Dans le n° 56 de 2010 du bulletin de l’association freudienne de Belgique, Ghislaine Chagourin interroge le matriarcat dont parle C. Melman (« La nouvelle économie psychique – La façon de penser et de jouir aujourd’hui »). Ce matriarcat se fonde d’une transmission imaginaire du phallus qui opère non par une castration mais par une donation. En 1994, nous avons commencé à travailler avec Charles Melman et à partir des effets subjectifs de la colonisation, cette transmission par donation . Elle suppose qu’un enfant rencontre la signification phallique du désir de sa mère
. Un autre point à souligner est la fonction du social qui selon Lacan, relaye le « nommer à » de la mère, « au point que s’en restitue un ordre de fer » (de faire ?). La fonction émancipatrice (par rapport à « l’ordre de fer/faire » de l’esclavage colonial) que l’école républicaine a eu pour les affranchis et leurs descendants est un exemple remarquable du relais que peut prendre le social dans la fonction maternelle de « nommer à ». « La rue Case-nègres » de J. Zobel ; la préface de G. Monnerville à la biographie du musicien Léardée, « La biguine de l’oncle Ben’s » en rendent compte de façon très intéressante.
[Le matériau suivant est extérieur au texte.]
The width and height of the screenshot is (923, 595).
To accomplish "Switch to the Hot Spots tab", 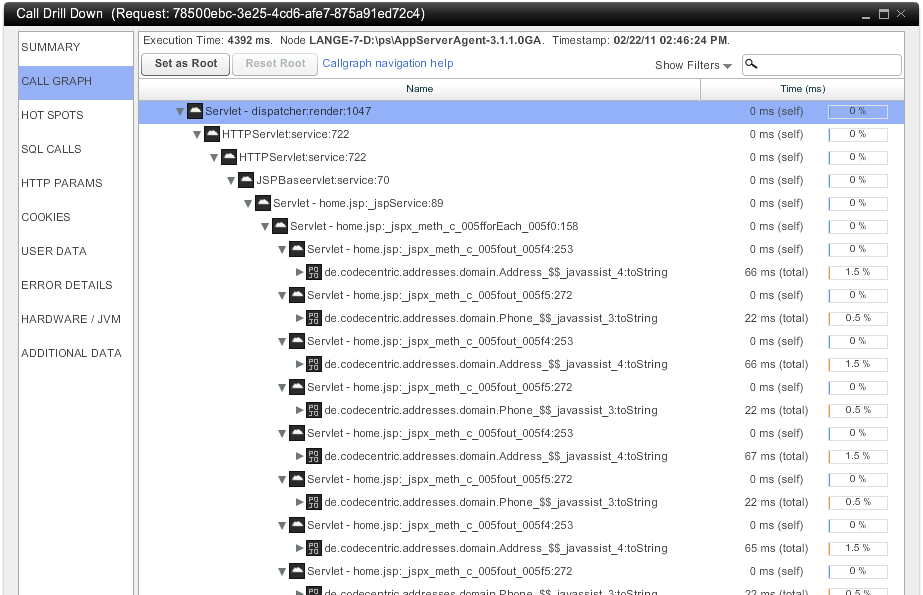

D’autres écrivains antillais tels qu’A. Césaire, E. Glissant, ne nous indiquent t-ils pas qu’une soumission aux signifiants de la mère a pu leur proposer un appui et une énergie d’une qualité phallique particulière ? Encore faut-il que l’école puisse être l’un des signifiants idéaux de la mère. Et sans doute avons nous à prendre en compte le prix subjectif de cette « émancipation » par l’école, qui exclut le savoir de la langue créole parlée dans les familles créolophones.
Les exemples que j’ai évoqués sont des exemples d’hommes, écrivains. L’écriture peut-elle être pour certains sujets un appui pour se dégager de l’emprise du désir de la mère ?
Il reste que l’école n’a plus, et pas seulement aux antilles, la fonction de relais du « nommer-à » maternel. La fragilité des sociétés des Antilles offre peu de résistance aux transformations de la transmission des connaissances induite par le développement d’internet, ainsi qu’aux jouissances nouvelles que promettent à l’infini les progrès des technosciences et la consommation d’objets que l’économie libérale déverse sur le marché. « On n’a pas besoin de diplômes pour gagner de l’argent », affirme un adolescent à propos de ses projets. L’acquisition de connaissances n’est plus aux commandes… en tous cas plus par le biais de l’institution scolaire.
La psychanalyse peut-elle proposer une autre issue que le recours angoissé à un Tous qui écrase l’altérité ? Peut-elle proposer une issue qui ne se réduise pas à la quête nostalgique d’une nomination qui maintient dans la répétition de la jouissance de la racialisation coloniale? C’est l’enjeu du travail que nous avons engagé.